** EXTRACT **
Making the most of the San Diego Promise
August 5, 2017 |
One is aiming to work as a computer engineer or programmer. Another, once homeless, is eyeing a career as a veterinarian. A third is a former high school dropout with dreams of becoming a firefighter.
Makiely Barbour, Alicia Osuna, and John Warner are just three of the nearly 800 students at City, Mesa, and Miramar colleges benefitting from the San Diego Promise, the San Diego Community College District’s version of America’s College Promise for free community college.
Introduced as a pilot program with nearly 200 students in 2016, the San Diego Promise pays for enrollment fees and books for participating students. This year, the San Diego Promise was expanded to include an additional 600 graduating high school students and Continuing Education students who have completed a high school diploma program.
The need is critical. More and more Americans cannot afford a college education. Those who can are left with more student loan debt than ever before. Osuna, Warner, and Barbour embody the San Diego Promise and how it is impacting the future for many a millennial.
Here are their stories:
A resident of the Skyline neighborhood in southeastern San Diego, Makiely Barbour was attending the San Diego Metropolitan Regional, Career, and Technical High School – commonly referred to as The Met – on the Mesa College campus when he heard about the San Diego Promise from a counselor. Good thing. Barbour would like to study computer engineering at a four-year university, but his family can’t afford it.
“My mom doesn’t have that kind of money,” Barbour said, noting he grew up in a single-parent household.
Thanks to the San Diego Promise, Barbour’s first two years of college will be covered.
“Even though Mesa isn’t expensive, you still have to pay fees and buy books, and all of that can add up,” he said. “This program gives everyone an equal opportunity to go to college.”
After being accepted into the San Diego Promise program, Barbour didn’t waste any time preparing for the fall semester. He almost immediately began meeting with counselors and developing an education plan that he hopes will lead him to a bachelor’s degree. Meanwhile, he promises to make the most of the opportunity he has been provided.
“Mesa College is a great school,” Barbour said. “It provides a lot of support for students and it has excellent services. I’m happy to be here.”
Until her final semester in high school, Alicia Osuna had never given much thought to going to college. Growing up in a family without a home for most of her childhood meant meeting more immediate goals, such as finding a place to sleep for the night.
As a San Diego Promise student, Osuna is now on her way toward earning an associate degree in biology at City College, with hopes of transferring to San Diego State University and becoming a veterinarian.
“This program is life changing,” said Osuna, whose family a few years ago was able to move into a modest apartment near Naval Base San Diego. “I’m very, very grateful for the people who have given me a chance, and I know that I’m going to make them proud.”
Osuna was planning on enlisting in the Navy but then heard about the San Diego Promise from a counselor at the Monarch School. She jumped right in, taking a full load of courses in the summer.
“Things are going well and I don’t want to interrupt the momentum,” she said. “I know I went through a lot, but that’s all in the past. I’m not going to let homelessness define my future.”
After he dropped out of high school to help care for a younger sister, John Warner wasn’t quite sure what was in his future. “I was nervous, I was anxious, I was worried about what I was going to do,” said Warner, 18.
College was the last thing on his mind. But as a San Diego Promise student, Warner is now at Miramar College to earn an associate degree in fire protection technology and prepare for his EMT certification. His vision is focused firmly on a future as a firefighter.
Warner learned about the San Diego Promise through San Diego Continuing Education, where he enrolled after leaving Kearny High in the spring of 2016.
“You can’t do anything without an education. So I called the North City campus at Continuing Education, and they got me into their high school diploma program within days. Then I heard about the San Diego Promise, and it was something I wanted to be a part of. How can you turn down a free education?”
Warner earned his high school diploma in June. He started classes at Miramar College in August.
“None of this would have been possible without the San Diego Promise,” Warner said. “It’s taken a lot of weight off my shoulders. And it’s reduced a lot of stress from my mom, too.”

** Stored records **

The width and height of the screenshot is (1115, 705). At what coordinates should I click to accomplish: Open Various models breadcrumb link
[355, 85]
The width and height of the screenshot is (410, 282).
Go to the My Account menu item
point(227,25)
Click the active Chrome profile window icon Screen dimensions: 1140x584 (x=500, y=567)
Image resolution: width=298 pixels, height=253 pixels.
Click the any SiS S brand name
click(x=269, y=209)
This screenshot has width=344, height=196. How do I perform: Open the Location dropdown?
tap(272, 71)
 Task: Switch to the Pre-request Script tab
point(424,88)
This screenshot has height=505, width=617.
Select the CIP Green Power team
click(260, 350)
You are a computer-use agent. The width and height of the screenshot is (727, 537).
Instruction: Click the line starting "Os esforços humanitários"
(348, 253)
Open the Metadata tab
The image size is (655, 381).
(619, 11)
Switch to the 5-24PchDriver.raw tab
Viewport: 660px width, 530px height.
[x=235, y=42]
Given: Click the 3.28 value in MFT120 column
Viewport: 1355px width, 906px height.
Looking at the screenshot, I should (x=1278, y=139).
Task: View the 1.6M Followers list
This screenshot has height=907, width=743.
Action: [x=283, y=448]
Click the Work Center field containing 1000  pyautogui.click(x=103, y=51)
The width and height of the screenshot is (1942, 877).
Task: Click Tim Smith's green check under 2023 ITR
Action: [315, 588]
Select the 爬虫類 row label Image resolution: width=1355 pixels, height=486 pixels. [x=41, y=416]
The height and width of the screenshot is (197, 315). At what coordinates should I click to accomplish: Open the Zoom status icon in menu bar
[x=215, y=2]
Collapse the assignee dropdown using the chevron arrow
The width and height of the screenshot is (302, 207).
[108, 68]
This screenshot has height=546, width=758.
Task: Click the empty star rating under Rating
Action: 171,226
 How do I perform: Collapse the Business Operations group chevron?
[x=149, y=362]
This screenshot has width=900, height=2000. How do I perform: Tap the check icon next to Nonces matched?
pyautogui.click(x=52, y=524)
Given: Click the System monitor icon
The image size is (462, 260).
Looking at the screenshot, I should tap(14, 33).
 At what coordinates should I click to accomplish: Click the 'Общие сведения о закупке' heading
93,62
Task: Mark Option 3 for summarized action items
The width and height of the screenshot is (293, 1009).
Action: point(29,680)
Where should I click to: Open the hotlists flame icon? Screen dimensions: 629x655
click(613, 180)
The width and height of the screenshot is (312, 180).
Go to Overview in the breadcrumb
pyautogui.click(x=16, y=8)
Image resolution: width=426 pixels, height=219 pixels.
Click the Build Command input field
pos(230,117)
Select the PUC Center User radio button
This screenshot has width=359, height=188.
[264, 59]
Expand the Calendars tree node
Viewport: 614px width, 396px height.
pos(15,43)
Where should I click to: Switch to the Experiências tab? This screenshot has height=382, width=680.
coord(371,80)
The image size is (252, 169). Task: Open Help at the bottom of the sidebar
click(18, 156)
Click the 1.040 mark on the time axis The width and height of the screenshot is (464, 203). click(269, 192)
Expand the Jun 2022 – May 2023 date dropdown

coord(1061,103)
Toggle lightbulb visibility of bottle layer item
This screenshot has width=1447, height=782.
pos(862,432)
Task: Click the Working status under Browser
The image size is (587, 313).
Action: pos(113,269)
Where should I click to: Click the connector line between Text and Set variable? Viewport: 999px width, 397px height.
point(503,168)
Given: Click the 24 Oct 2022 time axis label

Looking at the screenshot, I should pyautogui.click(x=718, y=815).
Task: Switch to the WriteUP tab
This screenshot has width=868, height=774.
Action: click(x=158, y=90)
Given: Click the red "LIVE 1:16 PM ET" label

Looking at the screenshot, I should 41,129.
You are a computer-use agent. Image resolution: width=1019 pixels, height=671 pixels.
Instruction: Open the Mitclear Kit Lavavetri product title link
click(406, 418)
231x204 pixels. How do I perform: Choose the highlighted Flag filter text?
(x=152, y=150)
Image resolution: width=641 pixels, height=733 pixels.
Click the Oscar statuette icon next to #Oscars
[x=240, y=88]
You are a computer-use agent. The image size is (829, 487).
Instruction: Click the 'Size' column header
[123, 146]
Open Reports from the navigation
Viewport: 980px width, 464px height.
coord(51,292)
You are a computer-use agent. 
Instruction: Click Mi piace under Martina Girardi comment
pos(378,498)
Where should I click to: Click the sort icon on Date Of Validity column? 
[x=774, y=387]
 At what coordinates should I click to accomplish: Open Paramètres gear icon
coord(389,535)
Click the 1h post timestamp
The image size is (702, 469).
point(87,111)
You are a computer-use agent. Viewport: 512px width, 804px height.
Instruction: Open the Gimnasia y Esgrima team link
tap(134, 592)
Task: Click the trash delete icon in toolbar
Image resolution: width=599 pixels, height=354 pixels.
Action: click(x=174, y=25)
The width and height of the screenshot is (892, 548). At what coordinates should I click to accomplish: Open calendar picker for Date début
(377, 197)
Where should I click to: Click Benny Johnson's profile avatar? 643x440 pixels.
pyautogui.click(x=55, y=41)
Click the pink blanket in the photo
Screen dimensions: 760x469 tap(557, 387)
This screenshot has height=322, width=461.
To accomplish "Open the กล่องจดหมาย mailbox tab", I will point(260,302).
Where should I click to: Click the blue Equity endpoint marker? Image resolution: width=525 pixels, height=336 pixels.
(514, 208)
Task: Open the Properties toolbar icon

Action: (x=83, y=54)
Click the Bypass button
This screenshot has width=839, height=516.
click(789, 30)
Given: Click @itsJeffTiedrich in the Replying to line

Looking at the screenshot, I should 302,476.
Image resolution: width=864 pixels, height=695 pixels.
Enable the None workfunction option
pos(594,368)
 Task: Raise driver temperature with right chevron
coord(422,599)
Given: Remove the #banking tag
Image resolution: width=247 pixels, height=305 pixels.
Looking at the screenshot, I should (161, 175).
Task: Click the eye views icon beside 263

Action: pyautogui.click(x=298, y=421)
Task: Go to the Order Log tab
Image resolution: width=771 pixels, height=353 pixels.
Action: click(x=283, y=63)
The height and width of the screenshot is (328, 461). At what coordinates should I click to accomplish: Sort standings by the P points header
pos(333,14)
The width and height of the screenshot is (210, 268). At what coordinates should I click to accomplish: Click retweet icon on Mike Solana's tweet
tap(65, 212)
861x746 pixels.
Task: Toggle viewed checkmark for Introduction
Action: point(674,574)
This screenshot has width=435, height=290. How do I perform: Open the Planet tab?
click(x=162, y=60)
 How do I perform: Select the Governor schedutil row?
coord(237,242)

** ASSIGNMENT **
Transcribe the San Diego Promise article between "The need is" and "will be covered.", inclusive.

** OUTPUT BELOW **
The need is critical. More and more Americans cannot afford a college education. Those who can are left with more student loan debt than ever before. Osuna, Warner, and Barbour embody the San Diego Promise and how it is impacting the future for many a millennial.
Here are their stories:
A resident of the Skyline neighborhood in southeastern San Diego, Makiely Barbour was attending the San Diego Metropolitan Regional, Career, and Technical High School – commonly referred to as The Met – on the Mesa College campus when he heard about the San Diego Promise from a counselor. Good thing. Barbour would like to study computer engineering at a four-year university, but his family can’t afford it.
“My mom doesn’t have that kind of money,” Barbour said, noting he grew up in a single-parent household.
Thanks to the San Diego Promise, Barbour’s first two years of college will be covered.